David S. Miller wrote:
From: Manfred Spraul <manfred@xxxxxxxxxxxxxxxx>
Date: Fri, 06 Sep 2002 20:35:08 +0200
The second point was that interrupt mitigation must remain enabled, even
with NAPI: the automatic mitigation doesn't work with process space
limited loads (e.g. TCP: backlog queue is drained quickly, but the
system is busy processing the prequeue or receive queue)
Not true. NAPI is in fact a %100 replacement for hw interrupt
mitigation strategies. The cpu usage elimination afforded by
hw interrupt mitigation is also afforded by NAPI and even more
so by NAPI.
See Jamal's paper.
I've read his paper: it's about MLFFR. There is no alternative to NAPI
if packets arrive faster than they are processed by the backlog queue.
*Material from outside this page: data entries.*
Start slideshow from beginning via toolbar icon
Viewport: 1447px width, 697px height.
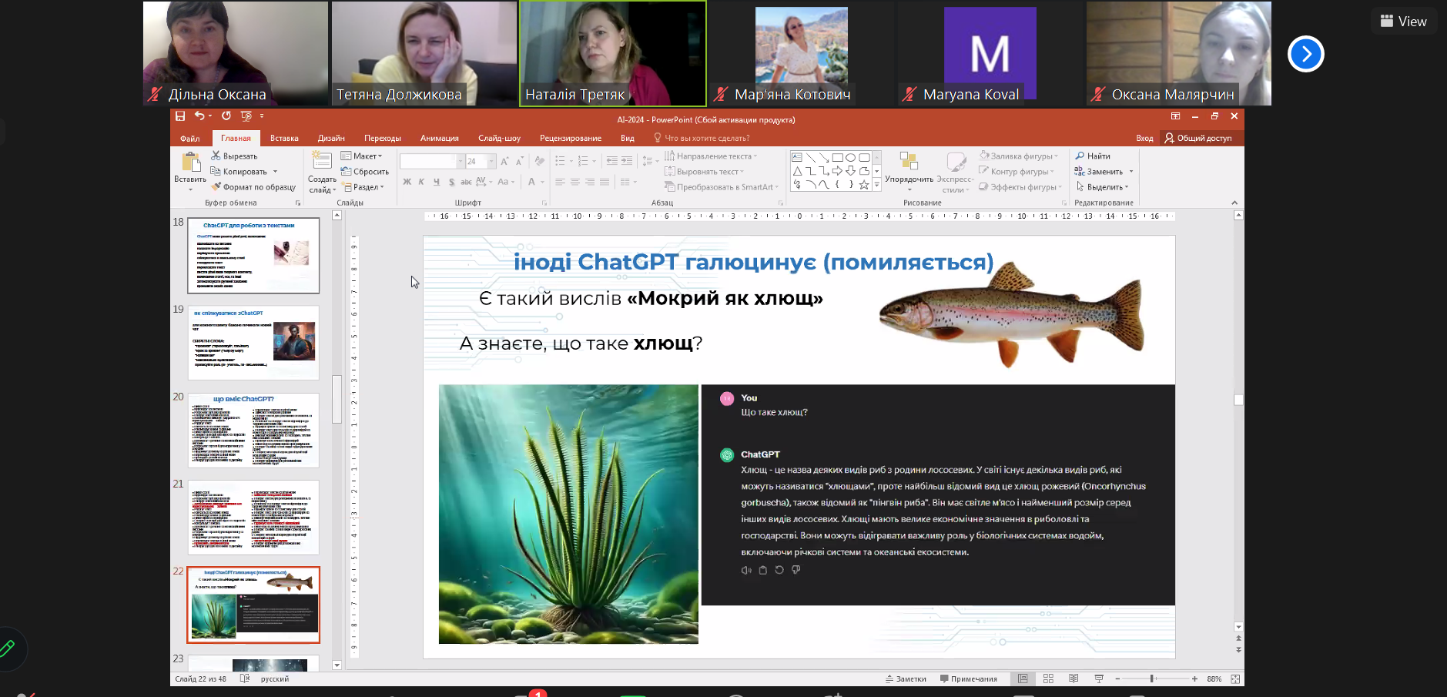tap(246, 116)
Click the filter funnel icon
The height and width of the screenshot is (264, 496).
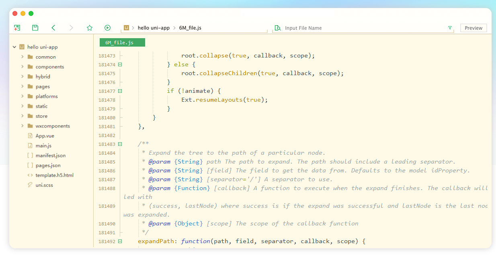tap(450, 28)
But what if the backlog queue is empty all the time? Then NAPI thinks
that the system is idle, and reenables the interrupts after each packet :-(
In my tests, I've used a pentium class system (I have no GigE cards -
that was the only system where I could saturate the cpu with 100MBit
ethernet). IIRC 30% cpu time was needed for the copy_to_user(). The
receive queue was filled, the backlog queue empty. With NAPI, I got 1
interrupt for each packet, with hw interrupt mitigation the throughput
was 30% higher for MTU 600.
Dave, do you have interrupt rates from the clients with and without NAPI?